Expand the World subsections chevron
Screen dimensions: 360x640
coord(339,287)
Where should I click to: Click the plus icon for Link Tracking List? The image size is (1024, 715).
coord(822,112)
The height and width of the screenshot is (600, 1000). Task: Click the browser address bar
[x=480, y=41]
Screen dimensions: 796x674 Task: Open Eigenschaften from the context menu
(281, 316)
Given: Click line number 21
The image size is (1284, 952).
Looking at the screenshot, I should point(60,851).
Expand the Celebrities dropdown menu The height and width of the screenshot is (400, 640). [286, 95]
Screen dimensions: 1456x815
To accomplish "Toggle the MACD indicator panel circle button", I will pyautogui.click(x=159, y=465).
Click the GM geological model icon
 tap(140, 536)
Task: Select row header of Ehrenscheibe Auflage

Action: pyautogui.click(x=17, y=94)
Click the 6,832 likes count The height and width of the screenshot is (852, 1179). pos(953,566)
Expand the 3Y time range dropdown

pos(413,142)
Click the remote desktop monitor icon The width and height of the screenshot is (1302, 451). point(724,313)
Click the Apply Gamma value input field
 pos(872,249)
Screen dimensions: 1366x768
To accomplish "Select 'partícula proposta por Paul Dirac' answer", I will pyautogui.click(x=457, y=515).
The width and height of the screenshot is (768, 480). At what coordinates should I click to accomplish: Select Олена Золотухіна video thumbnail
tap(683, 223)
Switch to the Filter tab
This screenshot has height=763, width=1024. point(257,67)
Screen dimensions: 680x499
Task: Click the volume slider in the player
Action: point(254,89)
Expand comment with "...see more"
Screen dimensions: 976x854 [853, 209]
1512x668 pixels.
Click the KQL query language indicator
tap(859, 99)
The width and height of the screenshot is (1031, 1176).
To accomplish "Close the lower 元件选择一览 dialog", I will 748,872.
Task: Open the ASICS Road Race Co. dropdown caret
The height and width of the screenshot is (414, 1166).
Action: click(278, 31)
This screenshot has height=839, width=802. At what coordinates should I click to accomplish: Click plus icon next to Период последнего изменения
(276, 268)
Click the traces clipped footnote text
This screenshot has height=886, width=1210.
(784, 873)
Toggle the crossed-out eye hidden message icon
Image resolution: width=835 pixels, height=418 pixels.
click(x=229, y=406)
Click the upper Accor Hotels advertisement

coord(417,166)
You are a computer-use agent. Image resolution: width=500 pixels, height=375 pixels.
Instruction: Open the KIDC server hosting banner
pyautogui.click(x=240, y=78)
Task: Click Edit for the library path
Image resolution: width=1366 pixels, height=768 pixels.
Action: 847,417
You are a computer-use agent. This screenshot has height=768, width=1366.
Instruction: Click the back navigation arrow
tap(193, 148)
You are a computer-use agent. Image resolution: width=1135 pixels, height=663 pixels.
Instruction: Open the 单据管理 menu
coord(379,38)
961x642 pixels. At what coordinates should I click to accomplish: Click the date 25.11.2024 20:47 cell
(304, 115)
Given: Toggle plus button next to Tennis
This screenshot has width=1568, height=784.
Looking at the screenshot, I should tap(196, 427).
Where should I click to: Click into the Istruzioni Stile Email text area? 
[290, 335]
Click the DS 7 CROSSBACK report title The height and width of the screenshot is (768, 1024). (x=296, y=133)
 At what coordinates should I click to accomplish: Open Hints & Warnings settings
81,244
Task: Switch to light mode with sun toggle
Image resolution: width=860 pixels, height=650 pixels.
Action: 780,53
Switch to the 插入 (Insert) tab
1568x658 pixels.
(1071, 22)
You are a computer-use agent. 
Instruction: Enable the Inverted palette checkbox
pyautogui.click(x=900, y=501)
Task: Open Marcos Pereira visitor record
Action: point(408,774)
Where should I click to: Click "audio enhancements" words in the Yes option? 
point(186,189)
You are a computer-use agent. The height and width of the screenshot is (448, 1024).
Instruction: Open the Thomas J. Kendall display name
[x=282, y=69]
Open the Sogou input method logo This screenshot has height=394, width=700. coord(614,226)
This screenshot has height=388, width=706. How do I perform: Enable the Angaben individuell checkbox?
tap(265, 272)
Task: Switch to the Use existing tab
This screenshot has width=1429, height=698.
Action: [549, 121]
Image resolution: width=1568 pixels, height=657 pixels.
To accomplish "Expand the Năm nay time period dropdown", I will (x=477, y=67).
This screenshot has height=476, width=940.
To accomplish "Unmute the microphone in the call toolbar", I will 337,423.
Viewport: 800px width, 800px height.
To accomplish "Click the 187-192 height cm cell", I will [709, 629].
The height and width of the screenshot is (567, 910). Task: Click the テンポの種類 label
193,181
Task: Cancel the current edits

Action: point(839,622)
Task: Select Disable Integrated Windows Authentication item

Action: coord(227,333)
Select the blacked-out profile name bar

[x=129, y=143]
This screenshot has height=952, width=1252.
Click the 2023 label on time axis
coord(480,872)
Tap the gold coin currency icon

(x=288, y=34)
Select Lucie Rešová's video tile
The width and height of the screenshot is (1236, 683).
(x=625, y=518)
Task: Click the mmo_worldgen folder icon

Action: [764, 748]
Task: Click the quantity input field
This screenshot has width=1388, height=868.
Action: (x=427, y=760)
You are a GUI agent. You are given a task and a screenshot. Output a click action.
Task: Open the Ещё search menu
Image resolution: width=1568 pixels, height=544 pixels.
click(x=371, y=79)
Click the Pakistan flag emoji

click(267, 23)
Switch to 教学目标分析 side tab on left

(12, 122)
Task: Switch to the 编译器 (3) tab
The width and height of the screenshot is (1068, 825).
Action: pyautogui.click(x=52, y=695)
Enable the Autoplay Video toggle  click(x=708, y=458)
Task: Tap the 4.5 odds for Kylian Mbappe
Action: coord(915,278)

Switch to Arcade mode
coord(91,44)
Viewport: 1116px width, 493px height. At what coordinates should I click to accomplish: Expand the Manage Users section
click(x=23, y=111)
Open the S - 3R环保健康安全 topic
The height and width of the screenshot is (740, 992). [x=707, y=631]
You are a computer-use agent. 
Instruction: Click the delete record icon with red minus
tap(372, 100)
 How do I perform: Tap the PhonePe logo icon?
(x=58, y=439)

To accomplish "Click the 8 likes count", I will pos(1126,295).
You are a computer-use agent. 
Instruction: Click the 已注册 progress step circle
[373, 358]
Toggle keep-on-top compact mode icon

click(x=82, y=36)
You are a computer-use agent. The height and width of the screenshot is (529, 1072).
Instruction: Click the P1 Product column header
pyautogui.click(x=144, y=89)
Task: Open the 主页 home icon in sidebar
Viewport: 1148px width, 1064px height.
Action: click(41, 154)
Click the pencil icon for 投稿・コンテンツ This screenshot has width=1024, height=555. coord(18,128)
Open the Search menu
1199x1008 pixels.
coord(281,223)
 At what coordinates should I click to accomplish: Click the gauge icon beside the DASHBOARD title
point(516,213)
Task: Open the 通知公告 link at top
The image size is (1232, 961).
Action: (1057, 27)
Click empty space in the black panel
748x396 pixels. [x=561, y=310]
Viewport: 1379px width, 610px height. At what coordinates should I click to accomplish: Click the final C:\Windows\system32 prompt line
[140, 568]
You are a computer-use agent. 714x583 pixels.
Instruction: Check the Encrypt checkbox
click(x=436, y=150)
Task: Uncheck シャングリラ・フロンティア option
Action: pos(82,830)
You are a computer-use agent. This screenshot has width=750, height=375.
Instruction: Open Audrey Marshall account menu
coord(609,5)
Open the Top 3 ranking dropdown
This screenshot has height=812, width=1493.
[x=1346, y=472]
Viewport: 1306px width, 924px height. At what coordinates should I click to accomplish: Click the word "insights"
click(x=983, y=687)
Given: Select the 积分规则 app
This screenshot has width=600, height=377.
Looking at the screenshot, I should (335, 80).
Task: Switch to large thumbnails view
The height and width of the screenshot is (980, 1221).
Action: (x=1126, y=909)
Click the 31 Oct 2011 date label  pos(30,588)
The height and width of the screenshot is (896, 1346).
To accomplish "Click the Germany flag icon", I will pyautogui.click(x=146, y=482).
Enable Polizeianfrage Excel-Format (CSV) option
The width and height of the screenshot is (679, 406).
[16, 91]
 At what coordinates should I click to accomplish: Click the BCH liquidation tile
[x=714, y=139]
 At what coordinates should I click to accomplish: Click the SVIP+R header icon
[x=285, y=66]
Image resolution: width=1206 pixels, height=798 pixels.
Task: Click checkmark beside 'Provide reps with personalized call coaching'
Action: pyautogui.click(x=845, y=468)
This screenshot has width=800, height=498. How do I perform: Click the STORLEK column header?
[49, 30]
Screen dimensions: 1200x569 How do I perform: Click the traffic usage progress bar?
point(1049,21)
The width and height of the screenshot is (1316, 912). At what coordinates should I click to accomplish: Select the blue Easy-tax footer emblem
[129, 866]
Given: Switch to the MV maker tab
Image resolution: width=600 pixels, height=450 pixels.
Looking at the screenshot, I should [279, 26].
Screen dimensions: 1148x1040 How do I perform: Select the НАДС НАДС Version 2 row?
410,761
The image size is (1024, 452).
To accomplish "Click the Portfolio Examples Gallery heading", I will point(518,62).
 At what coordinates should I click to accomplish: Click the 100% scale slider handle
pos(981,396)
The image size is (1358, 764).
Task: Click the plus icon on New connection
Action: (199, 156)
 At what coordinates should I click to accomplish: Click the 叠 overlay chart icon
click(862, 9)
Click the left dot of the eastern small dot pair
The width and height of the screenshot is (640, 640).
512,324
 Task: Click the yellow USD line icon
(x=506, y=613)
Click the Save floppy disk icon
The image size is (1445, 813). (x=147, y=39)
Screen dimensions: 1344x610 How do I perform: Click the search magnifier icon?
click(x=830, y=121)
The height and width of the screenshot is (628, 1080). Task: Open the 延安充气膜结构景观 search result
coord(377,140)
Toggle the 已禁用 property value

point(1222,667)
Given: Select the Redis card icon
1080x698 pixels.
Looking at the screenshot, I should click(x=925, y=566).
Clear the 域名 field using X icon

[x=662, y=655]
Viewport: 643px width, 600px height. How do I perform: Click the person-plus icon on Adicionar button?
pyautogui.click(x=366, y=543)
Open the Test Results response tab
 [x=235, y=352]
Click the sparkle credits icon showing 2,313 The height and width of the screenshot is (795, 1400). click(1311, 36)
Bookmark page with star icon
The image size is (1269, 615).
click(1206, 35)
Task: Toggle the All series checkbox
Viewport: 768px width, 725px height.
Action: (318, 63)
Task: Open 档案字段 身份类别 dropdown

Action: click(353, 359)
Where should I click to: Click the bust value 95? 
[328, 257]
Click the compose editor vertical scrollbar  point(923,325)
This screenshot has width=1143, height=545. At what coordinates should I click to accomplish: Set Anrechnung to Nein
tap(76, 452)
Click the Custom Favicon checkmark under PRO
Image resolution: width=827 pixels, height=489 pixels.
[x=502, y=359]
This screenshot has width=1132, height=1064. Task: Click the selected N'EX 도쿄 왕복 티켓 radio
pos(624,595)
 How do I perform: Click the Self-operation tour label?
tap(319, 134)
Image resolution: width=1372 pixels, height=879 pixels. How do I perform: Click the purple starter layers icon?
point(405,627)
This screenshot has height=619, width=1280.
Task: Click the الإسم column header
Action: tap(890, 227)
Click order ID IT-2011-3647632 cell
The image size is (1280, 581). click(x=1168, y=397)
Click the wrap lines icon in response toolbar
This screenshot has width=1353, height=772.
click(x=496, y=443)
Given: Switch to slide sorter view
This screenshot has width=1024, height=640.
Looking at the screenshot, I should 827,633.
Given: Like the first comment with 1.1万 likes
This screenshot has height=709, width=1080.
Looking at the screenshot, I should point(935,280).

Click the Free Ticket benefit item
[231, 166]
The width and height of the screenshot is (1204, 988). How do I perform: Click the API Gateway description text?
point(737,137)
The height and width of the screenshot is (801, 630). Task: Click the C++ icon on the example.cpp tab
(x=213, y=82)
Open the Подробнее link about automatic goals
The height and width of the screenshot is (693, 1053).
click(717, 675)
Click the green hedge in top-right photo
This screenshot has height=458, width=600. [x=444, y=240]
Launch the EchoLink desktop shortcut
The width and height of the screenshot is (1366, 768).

(Your assignment):
Going down from the first line of the entries above, restate each line word for word until the line holding "Task: Open the ASICS" is done.

(The answer):
Expand the World subsections chevron
Screen dimensions: 360x640
coord(339,287)
Where should I click to: Click the plus icon for Link Tracking List? The image size is (1024, 715).
coord(822,112)
The height and width of the screenshot is (600, 1000). Task: Click the browser address bar
[x=480, y=41]
Screen dimensions: 796x674 Task: Open Eigenschaften from the context menu
(281, 316)
Given: Click line number 21
The image size is (1284, 952).
Looking at the screenshot, I should point(60,851).
Expand the Celebrities dropdown menu The height and width of the screenshot is (400, 640). [286, 95]
Screen dimensions: 1456x815
To accomplish "Toggle the MACD indicator panel circle button", I will pyautogui.click(x=159, y=465).
Click the GM geological model icon
 tap(140, 536)
Task: Select row header of Ehrenscheibe Auflage

Action: pyautogui.click(x=17, y=94)
Click the 6,832 likes count The height and width of the screenshot is (852, 1179). pos(953,566)
Expand the 3Y time range dropdown

pos(413,142)
Click the remote desktop monitor icon The width and height of the screenshot is (1302, 451). point(724,313)
Click the Apply Gamma value input field
 pos(872,249)
Screen dimensions: 1366x768
To accomplish "Select 'partícula proposta por Paul Dirac' answer", I will pyautogui.click(x=457, y=515).
The width and height of the screenshot is (768, 480). At what coordinates should I click to accomplish: Select Олена Золотухіна video thumbnail
tap(683, 223)
Switch to the Filter tab
This screenshot has height=763, width=1024. point(257,67)
Screen dimensions: 680x499
Task: Click the volume slider in the player
Action: point(254,89)
Expand comment with "...see more"
Screen dimensions: 976x854 [853, 209]
1512x668 pixels.
Click the KQL query language indicator
tap(859, 99)
The width and height of the screenshot is (1031, 1176).
To accomplish "Close the lower 元件选择一览 dialog", I will 748,872.
Task: Open the ASICS Road Race Co. dropdown caret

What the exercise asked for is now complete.